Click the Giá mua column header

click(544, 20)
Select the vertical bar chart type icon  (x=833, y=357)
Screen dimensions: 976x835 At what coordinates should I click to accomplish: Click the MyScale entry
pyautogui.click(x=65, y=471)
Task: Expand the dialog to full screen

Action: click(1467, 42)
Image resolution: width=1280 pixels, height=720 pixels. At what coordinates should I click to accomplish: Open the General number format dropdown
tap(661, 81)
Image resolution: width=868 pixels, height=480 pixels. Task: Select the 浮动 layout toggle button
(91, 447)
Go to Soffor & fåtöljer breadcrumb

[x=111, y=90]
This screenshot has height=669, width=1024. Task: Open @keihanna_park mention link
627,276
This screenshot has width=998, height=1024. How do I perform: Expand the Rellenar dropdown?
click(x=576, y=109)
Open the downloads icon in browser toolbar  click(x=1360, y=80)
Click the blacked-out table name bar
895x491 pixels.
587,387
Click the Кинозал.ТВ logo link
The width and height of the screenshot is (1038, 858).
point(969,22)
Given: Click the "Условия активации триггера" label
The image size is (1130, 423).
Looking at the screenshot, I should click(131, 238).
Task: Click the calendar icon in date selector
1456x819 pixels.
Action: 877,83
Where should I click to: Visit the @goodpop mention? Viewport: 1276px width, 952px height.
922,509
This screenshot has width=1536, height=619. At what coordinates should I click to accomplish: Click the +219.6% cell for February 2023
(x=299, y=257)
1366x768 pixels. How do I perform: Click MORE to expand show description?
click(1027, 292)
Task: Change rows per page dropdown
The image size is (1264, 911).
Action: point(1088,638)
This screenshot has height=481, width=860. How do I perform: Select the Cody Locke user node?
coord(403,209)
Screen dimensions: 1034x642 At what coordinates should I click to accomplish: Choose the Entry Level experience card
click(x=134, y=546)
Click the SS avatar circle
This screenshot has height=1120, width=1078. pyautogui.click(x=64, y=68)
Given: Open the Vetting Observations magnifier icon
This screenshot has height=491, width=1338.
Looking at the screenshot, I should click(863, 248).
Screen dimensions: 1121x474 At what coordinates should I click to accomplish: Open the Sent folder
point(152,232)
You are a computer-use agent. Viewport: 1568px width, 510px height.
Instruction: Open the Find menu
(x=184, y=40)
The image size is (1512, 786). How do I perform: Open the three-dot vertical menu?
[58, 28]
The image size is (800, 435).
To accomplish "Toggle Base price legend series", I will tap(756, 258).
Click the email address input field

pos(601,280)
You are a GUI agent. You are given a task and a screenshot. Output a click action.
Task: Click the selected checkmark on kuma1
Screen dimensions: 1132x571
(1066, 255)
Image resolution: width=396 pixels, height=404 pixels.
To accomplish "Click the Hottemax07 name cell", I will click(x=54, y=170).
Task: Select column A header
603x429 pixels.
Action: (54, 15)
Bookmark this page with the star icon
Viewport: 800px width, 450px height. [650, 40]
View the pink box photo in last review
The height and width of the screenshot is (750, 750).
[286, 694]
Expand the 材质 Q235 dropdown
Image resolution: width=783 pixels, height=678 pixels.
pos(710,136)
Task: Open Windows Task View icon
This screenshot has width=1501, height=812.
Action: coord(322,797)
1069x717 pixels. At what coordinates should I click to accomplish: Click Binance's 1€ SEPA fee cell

______________________________

_How to complete this task_. The span to print begins at the line containing "Bookmark this page with the star icon" and ends at the final line of the entries; print it exactly and print nothing else.

_Task solution_.
Bookmark this page with the star icon
Viewport: 800px width, 450px height. [650, 40]
View the pink box photo in last review
The height and width of the screenshot is (750, 750).
[286, 694]
Expand the 材质 Q235 dropdown
Image resolution: width=783 pixels, height=678 pixels.
pos(710,136)
Task: Open Windows Task View icon
This screenshot has width=1501, height=812.
Action: coord(322,797)
1069x717 pixels. At what coordinates should I click to accomplish: Click Binance's 1€ SEPA fee cell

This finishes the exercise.